Dated March 23, the letter was addressed to U.S. President Joe Biden and was signed by 10 CEOs representing some of America’s most prominent airlines.

According to the CEOs, since “99 percent of the U.S. population no longer need to wear masks indoors” per the U.S. Centers for Disease Control and Prevention (CDC), “[t]he science clearly supports lifting the mask mandate.”

The executives of Alaska Airlines, American Airlines, Atlas Air, Delta Airlines, FedEx Express, Hawaiian Airlines, JetBlue Airways, Southwest Airlines, United Airlines Holdings, and UPS Airlines signed onto the letter.

“The persistent and steady decline of hospitalization and death rates are the most compelling indicators that our country is well protected against severe disease from COVID-19,” the letter read. “Given that we have entered a different phase of dealing with this virus, we strongly support your view that ‘COVID-19 need no longer control our lives.’”

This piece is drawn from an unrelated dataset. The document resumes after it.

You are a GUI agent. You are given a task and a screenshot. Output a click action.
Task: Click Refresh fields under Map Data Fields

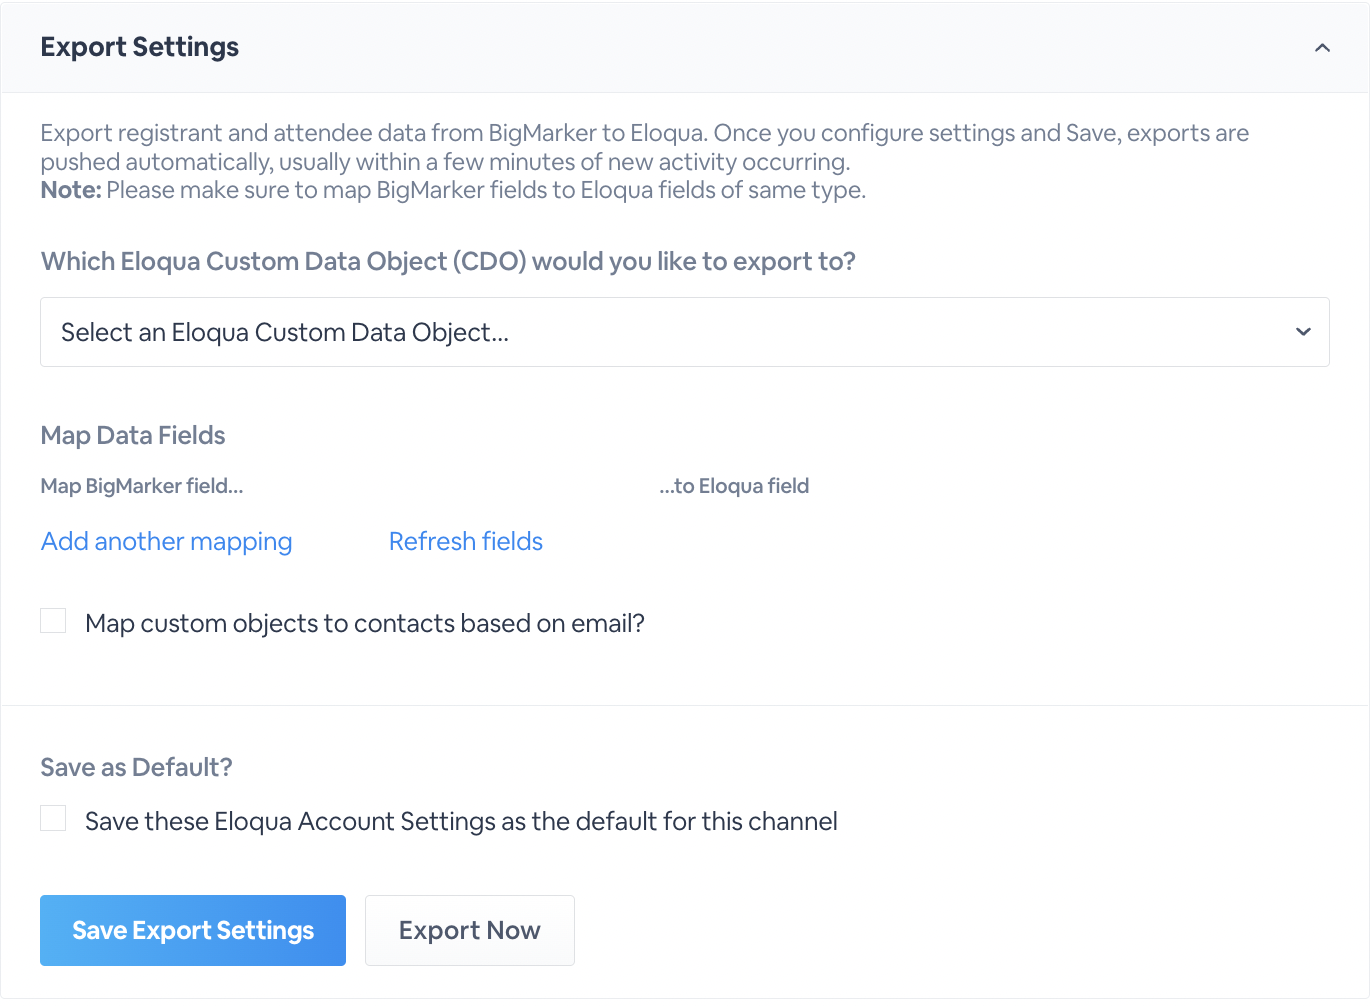pyautogui.click(x=465, y=541)
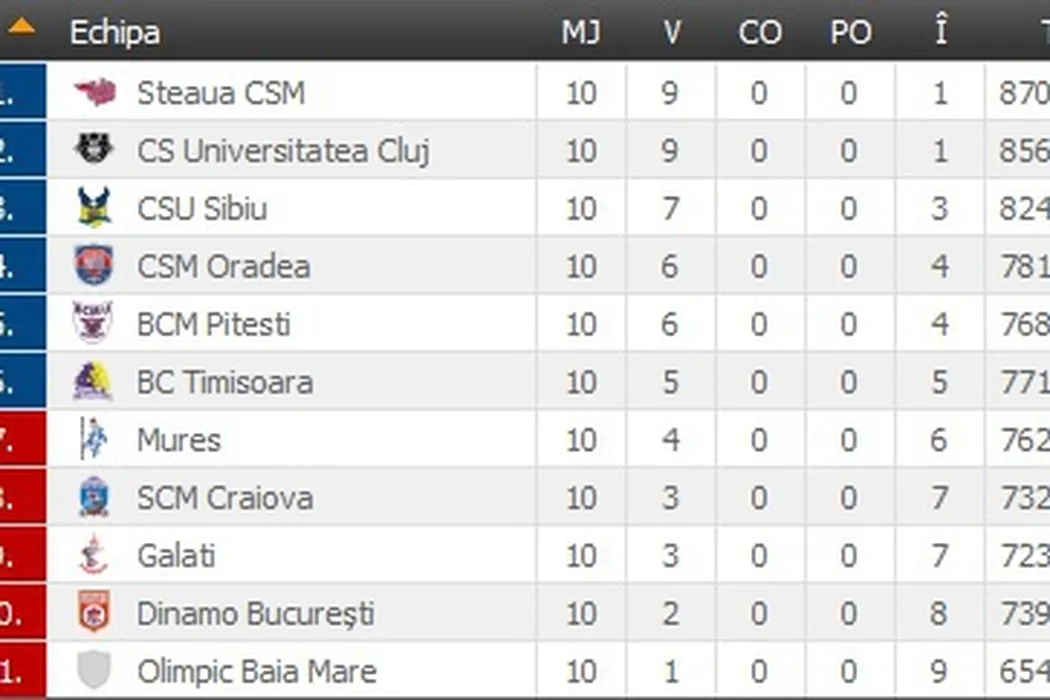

The airline CEOs referred to updated guidance from the CDC, which last week stripped back its mask recommendations for over 99% of indoor venues, arguing that “[i]t makes no sense that people are still required to wear masks on airplanes, yet are allowed to congregate in crowded restaurants, schools and at sporting events without masks, despite none of these venues having the protective air filtration system that aircraft do.”

According to the CEOs, the federal reversal of the mask mandate for public transportation, including airplanes and airports, would not only benefit “the traveling public,” but “the thousands of airline employees charged with enforcing a patchwork of now-outdated regulations implemented in response to COVID-19.”

“It is critical to recognize that the burden of enforcing both the mask and predeparture testing requirements has fallen on our employees for two years now,” the letter noted. “This is not a function they are trained to perform and subjects them to daily challenges by frustrated customers. This in turn takes a toll on their own well-being.”

The letter directed to President Biden comes after the CEOs of Southwest Airlines and American Airlines testified in a December Senate committee hearing that masks did little if anything to stop the spread of COVID-19 on planes.

In a bipartisan rebuke last week, the U.S. Senate voted 57-40 against the ongoing federal mask mandate for public transportation after Republican Sen. Rand Paul of Kentucky introduced a resolution calling for an immediate end to the requirement. 

The federal mask mandate for air travel and other public transportation was set to expire March 19, but on March 10 the Biden administration extended the rule for another month.